[Recorded information Boundary: Start]

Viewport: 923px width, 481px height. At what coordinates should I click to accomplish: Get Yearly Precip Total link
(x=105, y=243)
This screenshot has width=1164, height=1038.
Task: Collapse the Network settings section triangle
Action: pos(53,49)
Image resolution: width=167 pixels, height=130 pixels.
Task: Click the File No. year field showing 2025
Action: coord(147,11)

[Recorded information Boundary: End]

= What you will do =
Write every entry out again exactly.

= Response to this exercise =
Viewport: 923px width, 481px height. At what coordinates should I click to accomplish: Get Yearly Precip Total link
(x=105, y=243)
This screenshot has width=1164, height=1038.
Task: Collapse the Network settings section triangle
Action: pos(53,49)
Image resolution: width=167 pixels, height=130 pixels.
Task: Click the File No. year field showing 2025
Action: coord(147,11)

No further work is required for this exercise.